* _ASSIGNMENT_
Each entry must be printed again without a single change.

[Records drawn from a dataset]
--*--

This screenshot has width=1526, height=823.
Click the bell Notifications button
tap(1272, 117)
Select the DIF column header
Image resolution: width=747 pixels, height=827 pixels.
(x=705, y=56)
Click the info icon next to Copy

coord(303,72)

--*--

* _ANSWER BELOW_
This screenshot has width=1526, height=823.
Click the bell Notifications button
tap(1272, 117)
Select the DIF column header
Image resolution: width=747 pixels, height=827 pixels.
(x=705, y=56)
Click the info icon next to Copy

coord(303,72)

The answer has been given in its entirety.